February 21, 2004
Binary system

My post on the humiliation of Jesus attracted links from two blogs that were new to me, rilina and The Ivy Bush. Thank you!

The latter is yet another blog by a cleric, this time Presbyterian. The other day he posted on a new book by Marcus Borg, the co-author of the book on Jesus that I blogged about last spring and summer. Marvin describes a mixed review of the book:

Brueggemann lauds Borg for offering a vision of Christianity that may win over recovering fundamentalists. At the same time Brueggemann wonders whether Borg's neat division of Christianity into an old paradigm and a new paradigm is accurate or helpful:

In (Borg's) reading, the Bible is either a human document or the divine word. God is either a demanding lawgiver or a generous giver of transformative energy. Jesus must be seen as either a metaphor and sacrament of God or we are stuck with irrelevent formulae cast in inpenetrable rhetoric.

I didn't really encounter that in my Borg reading, I think because of the subject matter (the historical Jesus), but I know what he means. Some time before I started this blog, or had embarked on my current seeking generally, I read Bruce Bawer's Stealing Jesus, which posited a binary church succintly summarized in his article in which he names them the Church of Love and the Church of Law:
Satan. The Church of Law believes Satan is a real creature from whom only true Christians are protected. The Church of Love sees Satan as a metaphor for the potential for evil that exists in each person, Christian or not, which must be recognized and resisted.

The Bible. The Church of Law reads the Bible literally and considers it the ultimate source of all truth. The Church of Love views the Bible as an inspired but human document that must be read with a critical understanding of its historical and cultural contexts.

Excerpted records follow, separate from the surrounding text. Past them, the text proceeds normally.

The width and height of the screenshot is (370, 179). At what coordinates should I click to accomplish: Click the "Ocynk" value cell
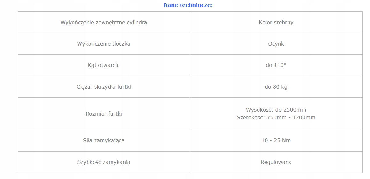pos(276,44)
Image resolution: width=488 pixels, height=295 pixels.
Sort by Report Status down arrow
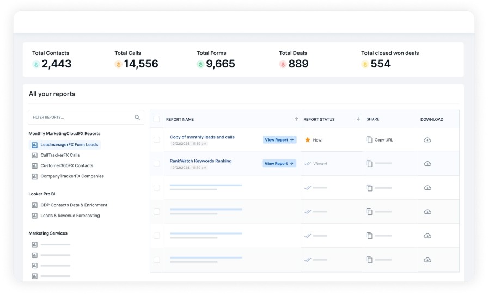point(358,119)
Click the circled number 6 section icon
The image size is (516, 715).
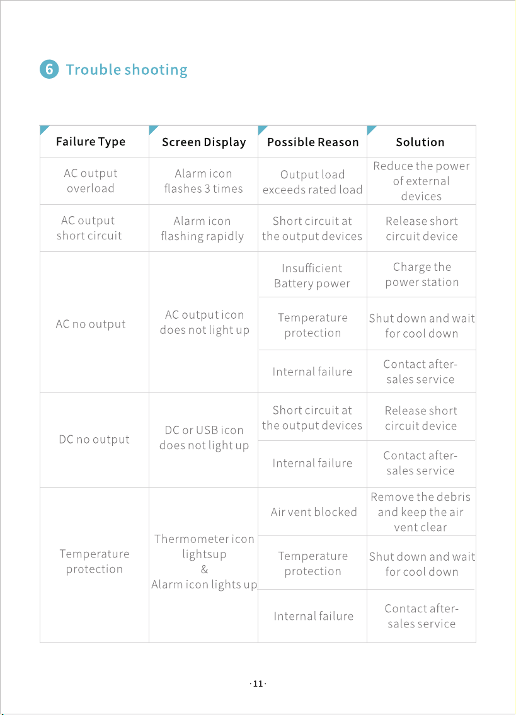pyautogui.click(x=49, y=69)
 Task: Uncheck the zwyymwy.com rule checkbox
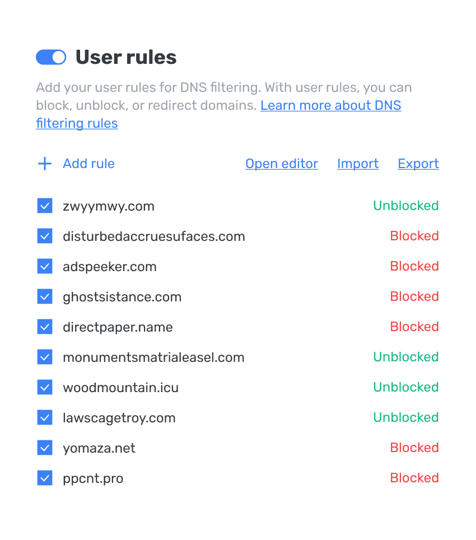[45, 206]
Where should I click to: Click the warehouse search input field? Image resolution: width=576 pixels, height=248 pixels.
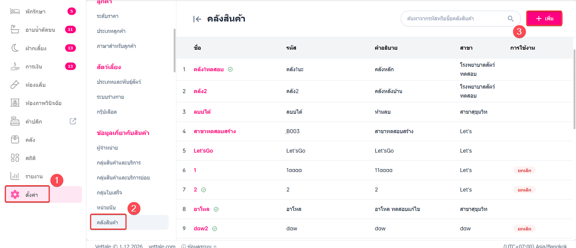[x=455, y=18]
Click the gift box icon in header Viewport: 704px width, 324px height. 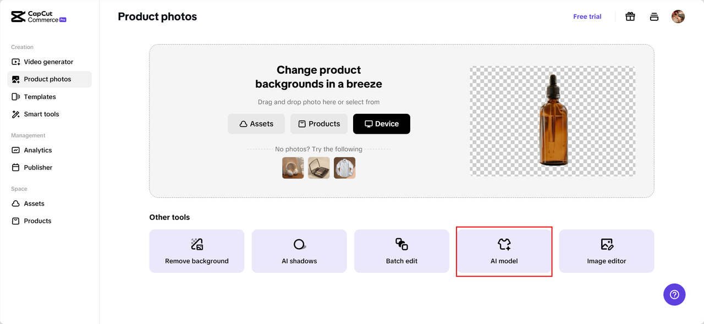(x=630, y=17)
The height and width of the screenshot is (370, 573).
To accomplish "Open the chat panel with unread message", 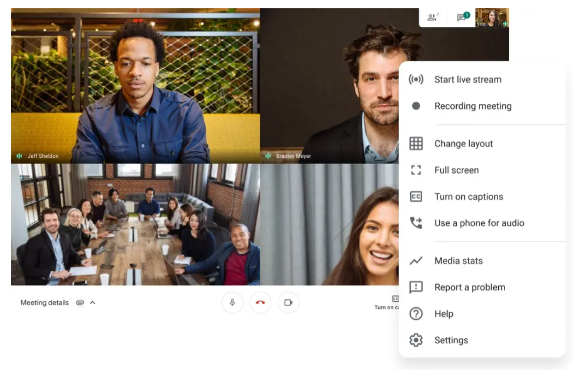I will 461,18.
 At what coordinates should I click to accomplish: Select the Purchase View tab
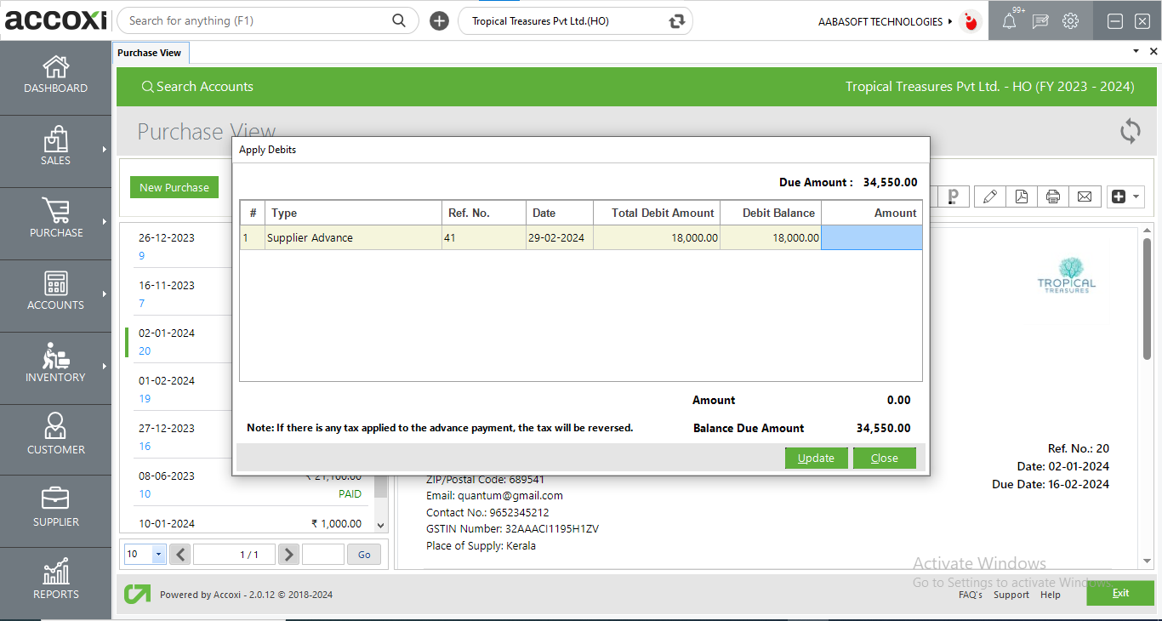point(149,53)
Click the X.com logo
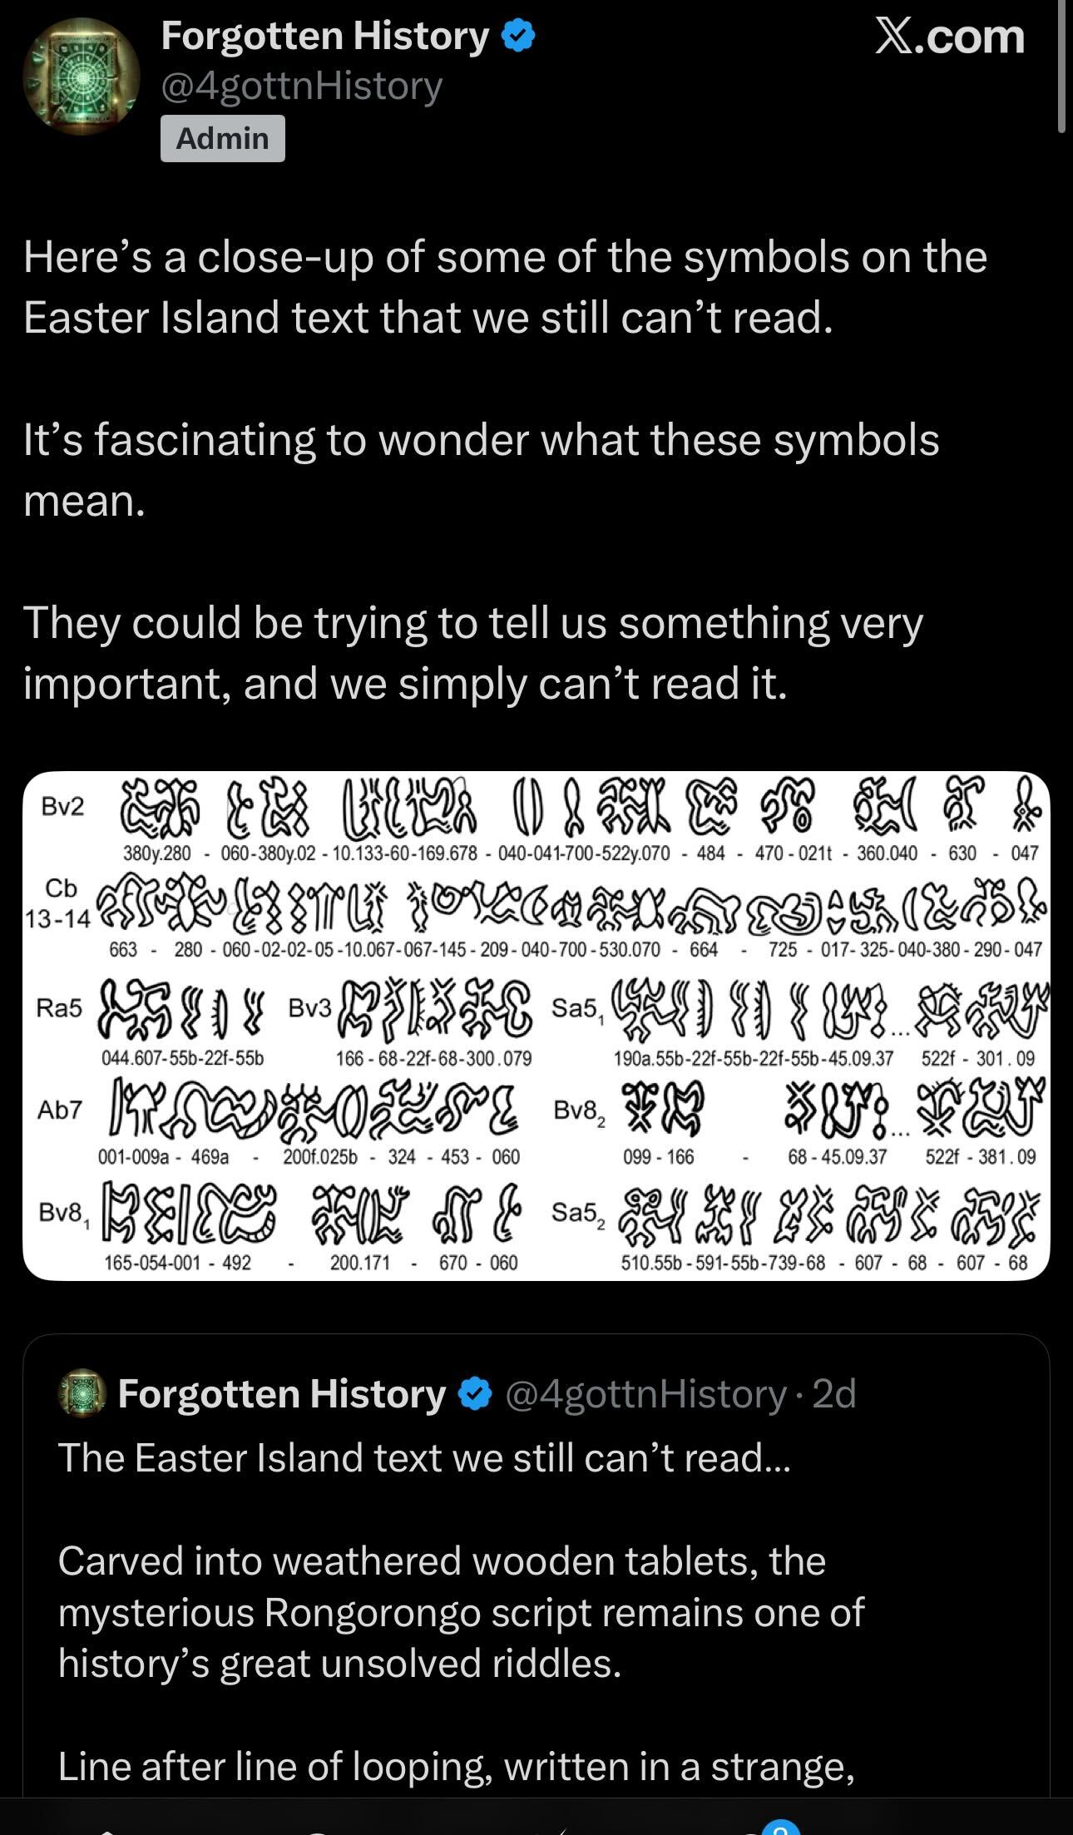The height and width of the screenshot is (1835, 1073). click(949, 38)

And so on. I thought when I read the book that it seemed a bit simplistic, and now that I've been through different churches and gotten to know different Christians it seems really simplistic. And, as Breuggemann goes on to point out, it oddly echoes fundamentalists' manichean view of the universe, which can result in some logical pretzels. The unintentionally funny part of Bawer's book was that he accused other Christians of not being real Christians because, among other things, they accuse other Christians of not being real Christians.

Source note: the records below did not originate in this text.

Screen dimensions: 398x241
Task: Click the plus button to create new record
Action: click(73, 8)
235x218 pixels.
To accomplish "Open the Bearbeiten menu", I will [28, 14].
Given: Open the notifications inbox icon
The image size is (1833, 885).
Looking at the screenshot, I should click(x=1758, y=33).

This matter has been weighing on my mind because in my Bible study the conversation seems to have a way of turning to criticism of other churches a lot. I remarked on this to my pastor once, and he tried to tone it down, but it really isn't his doing. As I mentioned in my comment at such small hands recently, part of the problem is the presence of an embittered ex-Catholic, who is an interesting guy in a lot of ways but who constantly puts me in a bind. But that's not all of it ... I'm not really sure where it comes from.

The funny thing is, in the more conservative Pentecostal church I used to go to I never heard this. Part of this was no doubt insularity -- they weren't much concerned with ecumenicism either. But it also just seemed to be an attitude that accentuated the positive. Jesus loved them. The church was big and growing. Why worry about what other churches were doing wrong?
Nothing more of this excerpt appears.